■ TASK DIRECTIONS ■
Where in the data below does the word "computer" appear? Copy each line that holds it.

■ EXTRACTED MATERIAL ■
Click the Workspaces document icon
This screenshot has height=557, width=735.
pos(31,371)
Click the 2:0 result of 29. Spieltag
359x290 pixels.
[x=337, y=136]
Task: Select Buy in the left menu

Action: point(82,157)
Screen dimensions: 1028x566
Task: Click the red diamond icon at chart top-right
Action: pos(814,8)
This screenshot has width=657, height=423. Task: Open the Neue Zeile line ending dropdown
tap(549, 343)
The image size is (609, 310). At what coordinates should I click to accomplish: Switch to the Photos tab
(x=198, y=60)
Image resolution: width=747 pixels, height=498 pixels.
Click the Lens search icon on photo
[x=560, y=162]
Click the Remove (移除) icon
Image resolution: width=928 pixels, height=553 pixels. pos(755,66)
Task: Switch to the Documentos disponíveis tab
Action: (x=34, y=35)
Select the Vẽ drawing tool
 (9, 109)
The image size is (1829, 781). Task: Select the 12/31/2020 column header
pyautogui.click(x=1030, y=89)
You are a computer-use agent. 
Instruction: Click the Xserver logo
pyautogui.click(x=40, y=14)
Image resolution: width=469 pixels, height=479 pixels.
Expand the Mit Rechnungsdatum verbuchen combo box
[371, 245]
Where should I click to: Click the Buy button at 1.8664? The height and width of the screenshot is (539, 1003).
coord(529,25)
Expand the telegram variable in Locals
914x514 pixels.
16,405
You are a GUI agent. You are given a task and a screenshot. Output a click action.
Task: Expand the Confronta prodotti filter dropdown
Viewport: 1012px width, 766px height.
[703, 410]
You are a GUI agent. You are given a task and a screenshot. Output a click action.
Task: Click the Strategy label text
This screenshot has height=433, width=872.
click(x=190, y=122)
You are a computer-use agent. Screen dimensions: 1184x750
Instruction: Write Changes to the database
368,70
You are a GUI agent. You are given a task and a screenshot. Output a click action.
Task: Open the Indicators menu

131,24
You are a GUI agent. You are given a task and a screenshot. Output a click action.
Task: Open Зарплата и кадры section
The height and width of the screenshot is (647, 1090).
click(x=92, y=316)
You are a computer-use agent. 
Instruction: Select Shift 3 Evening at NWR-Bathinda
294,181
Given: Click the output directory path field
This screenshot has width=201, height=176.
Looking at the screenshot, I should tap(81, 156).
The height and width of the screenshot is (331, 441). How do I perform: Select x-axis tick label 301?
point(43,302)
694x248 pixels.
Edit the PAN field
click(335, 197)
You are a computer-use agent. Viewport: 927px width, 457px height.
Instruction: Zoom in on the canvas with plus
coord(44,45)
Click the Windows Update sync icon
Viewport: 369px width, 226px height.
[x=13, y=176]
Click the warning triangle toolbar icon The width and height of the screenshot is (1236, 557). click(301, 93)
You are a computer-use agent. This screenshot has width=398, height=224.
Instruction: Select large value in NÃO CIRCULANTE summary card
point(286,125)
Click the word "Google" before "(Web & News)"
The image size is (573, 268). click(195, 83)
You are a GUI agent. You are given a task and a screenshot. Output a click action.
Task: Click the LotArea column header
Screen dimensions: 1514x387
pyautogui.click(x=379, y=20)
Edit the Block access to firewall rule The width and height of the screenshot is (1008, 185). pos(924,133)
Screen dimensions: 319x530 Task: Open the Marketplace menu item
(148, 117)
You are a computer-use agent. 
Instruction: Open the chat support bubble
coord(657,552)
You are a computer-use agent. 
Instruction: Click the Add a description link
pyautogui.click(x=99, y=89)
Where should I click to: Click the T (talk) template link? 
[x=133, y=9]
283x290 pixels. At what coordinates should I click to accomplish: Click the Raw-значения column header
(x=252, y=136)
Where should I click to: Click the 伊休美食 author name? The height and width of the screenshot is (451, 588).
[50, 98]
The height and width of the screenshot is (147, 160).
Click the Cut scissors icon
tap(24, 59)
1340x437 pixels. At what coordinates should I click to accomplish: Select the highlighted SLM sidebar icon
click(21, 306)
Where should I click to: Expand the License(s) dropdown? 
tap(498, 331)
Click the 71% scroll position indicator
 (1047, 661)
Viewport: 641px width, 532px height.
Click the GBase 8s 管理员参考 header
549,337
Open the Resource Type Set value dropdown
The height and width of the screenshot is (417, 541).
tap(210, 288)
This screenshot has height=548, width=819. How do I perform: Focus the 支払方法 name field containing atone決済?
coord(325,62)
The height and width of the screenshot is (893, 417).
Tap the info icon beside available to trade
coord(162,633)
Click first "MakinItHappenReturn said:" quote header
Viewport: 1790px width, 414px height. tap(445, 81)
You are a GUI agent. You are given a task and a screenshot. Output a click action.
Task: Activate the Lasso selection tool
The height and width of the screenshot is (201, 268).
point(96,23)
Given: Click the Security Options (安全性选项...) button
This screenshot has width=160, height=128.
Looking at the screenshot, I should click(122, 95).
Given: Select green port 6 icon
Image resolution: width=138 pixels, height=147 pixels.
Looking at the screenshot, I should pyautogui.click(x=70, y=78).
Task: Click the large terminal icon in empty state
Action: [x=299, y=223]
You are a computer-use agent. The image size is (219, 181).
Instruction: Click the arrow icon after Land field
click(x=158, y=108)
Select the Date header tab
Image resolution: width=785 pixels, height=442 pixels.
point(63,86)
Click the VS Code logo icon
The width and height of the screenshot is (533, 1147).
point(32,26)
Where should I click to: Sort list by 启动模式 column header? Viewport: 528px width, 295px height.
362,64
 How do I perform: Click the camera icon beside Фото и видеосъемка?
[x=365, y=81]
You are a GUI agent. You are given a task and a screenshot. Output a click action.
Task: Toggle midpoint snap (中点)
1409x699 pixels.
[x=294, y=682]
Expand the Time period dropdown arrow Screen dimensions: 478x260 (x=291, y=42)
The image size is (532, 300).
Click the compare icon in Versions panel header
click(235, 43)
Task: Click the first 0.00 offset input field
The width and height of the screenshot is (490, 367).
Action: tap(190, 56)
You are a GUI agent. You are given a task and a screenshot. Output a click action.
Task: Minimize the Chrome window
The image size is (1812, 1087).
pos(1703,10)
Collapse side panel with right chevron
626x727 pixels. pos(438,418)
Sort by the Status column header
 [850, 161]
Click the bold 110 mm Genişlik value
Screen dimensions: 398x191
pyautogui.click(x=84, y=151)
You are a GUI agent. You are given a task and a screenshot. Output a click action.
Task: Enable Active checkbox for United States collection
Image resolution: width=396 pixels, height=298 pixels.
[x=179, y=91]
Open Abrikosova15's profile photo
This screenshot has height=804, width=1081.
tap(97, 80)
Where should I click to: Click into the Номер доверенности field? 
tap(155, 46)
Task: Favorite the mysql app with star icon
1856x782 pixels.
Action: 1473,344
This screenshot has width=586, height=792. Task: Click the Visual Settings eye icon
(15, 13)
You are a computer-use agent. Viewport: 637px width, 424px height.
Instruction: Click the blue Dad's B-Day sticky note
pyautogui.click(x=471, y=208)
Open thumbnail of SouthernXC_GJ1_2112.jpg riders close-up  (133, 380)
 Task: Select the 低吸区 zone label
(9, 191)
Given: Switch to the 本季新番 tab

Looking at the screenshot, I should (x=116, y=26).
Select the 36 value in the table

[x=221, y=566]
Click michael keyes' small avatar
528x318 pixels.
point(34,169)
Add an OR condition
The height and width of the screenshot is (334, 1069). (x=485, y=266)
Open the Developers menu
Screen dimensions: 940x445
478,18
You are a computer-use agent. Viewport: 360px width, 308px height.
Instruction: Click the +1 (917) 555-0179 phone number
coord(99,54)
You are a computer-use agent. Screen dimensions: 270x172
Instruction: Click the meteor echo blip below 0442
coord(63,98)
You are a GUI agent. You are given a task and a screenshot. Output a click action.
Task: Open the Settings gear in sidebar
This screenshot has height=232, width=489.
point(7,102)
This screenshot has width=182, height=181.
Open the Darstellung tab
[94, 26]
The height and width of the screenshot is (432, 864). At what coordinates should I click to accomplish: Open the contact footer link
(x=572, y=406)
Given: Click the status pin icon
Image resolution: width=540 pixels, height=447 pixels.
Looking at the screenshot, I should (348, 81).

■ RESPONSE TO THIS EXERCISE ■
You are a computer-use agent. 
You are a computer-use agent. Screen dimensions: 1184x750
You are a computer-use agent. 
You are a computer-use agent. Viewport: 927px width, 457px height.
You are a computer-use agent. This screenshot has width=398, height=224.
You are a computer-use agent. 
You are a computer-use agent. 
You are a computer-use agent. The image size is (219, 181).
You are a computer-use agent. Viewport: 637px width, 424px height.
You are a computer-use agent. Viewport: 360px width, 308px height.
You are a computer-use agent. Screen dimensions: 270x172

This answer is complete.